(ANI): British Foreign Secretary Liz Truss has beaten former Chancellor of the Exchequer Rishi Sunak, winning the ruling Conservative Party’s leadership contest.
Truss, 47, will meet Queen Elizabeth II for the “kissing of hands” ceremony with the monarch on Tuesday. After being formally asked by the Queen to form a government, Truss is to become Britain’s third female prime minister after Margaret Thatcher and Theresa May. Notably, all female prime ministers so far have been Conservative.
Truss has also worked for three former prime ministers. She was promoted by David Cameron to environment secretary and worked as justice secretary under Theresa May. She was eventually made foreign secretary by Boris Johnson in 2021. An Oxford graduate, Truss had worked for 10 years in the energy and telecommunications sectors before entering politics. Truss, who was elected as a Conservative member of parliament in 2010, has served in various government departments since 2012, including international trade secretary and minister for women and equalities.
In September 2021, she became foreign secretary. Truss is married with two children. Liz Truss is the Member of Parliament for South West Norfolk and Secretary of State for Foreign, Commonwealth and Development Affairs. Liz has also been appointed Minister for Women and Equalities. Born in Leeds to left-wing parents, Liz broke the mould and started her career as an economist and accountant with a Conservative membership card. She was elected as a councillor in Greenwich in 2006, and then as MP for South West Norfolk in 2010. She was one of the first MPs of her intake to enter Government in 2012.
She went viral after a speech she made about cheese. Before she entered the leadership contest, many knew her from a speech at the Tory Party Conference in 2014 where she enthusiastically promoted British cheese and pork. Since then she has been an Education Minister, Secretary of State for the Environment (proudly championing the virtues of British cheese), Justice Secretary, Chief Secretary to the Treasury, Secretary of State for International Trade and President of the Board of Trade, as well as Minister for Women and Equalities. A staunch defender of South West Norfolk’s interests, she has fought many successful campaigns for the area, including the dualling of the A11, the F35 fighter jets to be based at RAF Marham and for better rural broadband.
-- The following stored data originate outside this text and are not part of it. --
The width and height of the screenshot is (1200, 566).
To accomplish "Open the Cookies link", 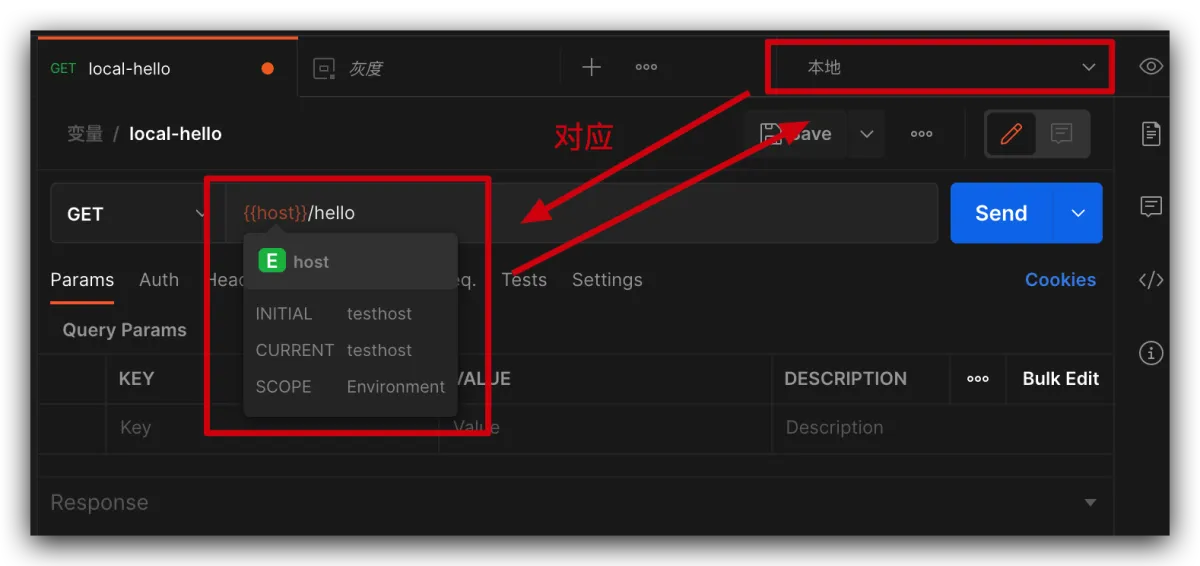I will click(1060, 280).
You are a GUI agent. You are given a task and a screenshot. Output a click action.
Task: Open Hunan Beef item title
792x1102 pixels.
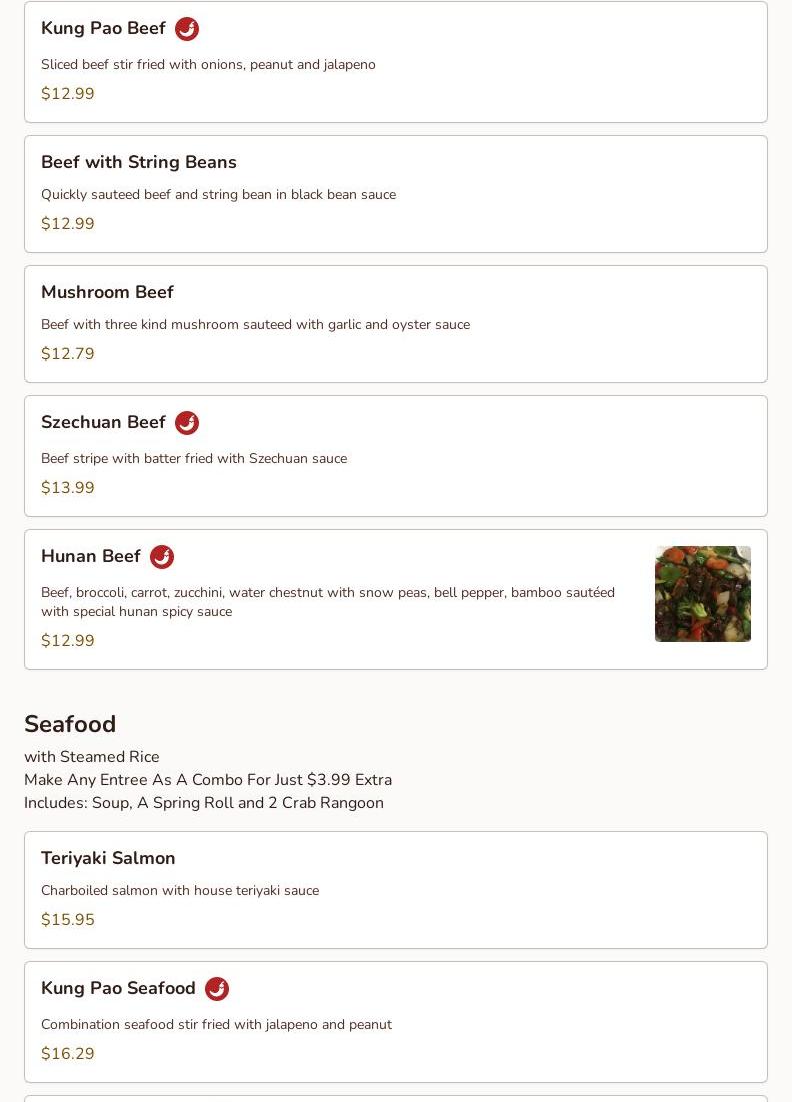pyautogui.click(x=91, y=556)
Liz is passionate about giving every child basic maths and science skills, and recently provided funding for more maths teachers, a premium for schools whose students study maths, and the extension of the Maths Schools programme. Liz is not afraid to speak her mind and believes liberating people to start and grow businesses without burdensome red tape is the key to our economic future. She has argued strongly against the Big State policies of Jeremy Corbyn’s Labour Party, which she believes will damage choice, innovation and prosperity.
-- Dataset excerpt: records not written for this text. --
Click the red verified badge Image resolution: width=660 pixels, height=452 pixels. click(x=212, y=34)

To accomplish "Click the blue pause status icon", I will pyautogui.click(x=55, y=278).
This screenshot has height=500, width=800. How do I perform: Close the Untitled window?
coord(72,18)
As Chief Secretary, Liz was tasked with keeping a watchful eye on the public finances and driving productivity in public services, so taxpayers get the most for every pound spent. She travelled to Japan, South Korea, Brazil and Chile to see how countries around the globe are turbocharging economic growth, controlling public finances and delivering world-class public services. In July 2019, Liz became Secretary of State for International Trade and President of the Board of Trade.
As International Trade Secretary, Liz was charged with securing new trade deals and partnerships across the world. As Minister for Women and Equalities, Liz is responsible for cross-government equality strategy and legislation. In September 2021 Liz was appointed Secretary of State for Foreign, Commonwealth and Development Affairs. She’s pledged to “start cutting taxes from day one”. This includes scrapping the National Insurance increase that came into force in April, and suspending green taxes from energy bills to help people cope with increasing costs. Truss voted Remain in the Brexit referendum, but after the result, she changed her mind and declared Brexit an opportunity for the UK. She was popular amongst Brexit-supporting Conservatives in the leadership election.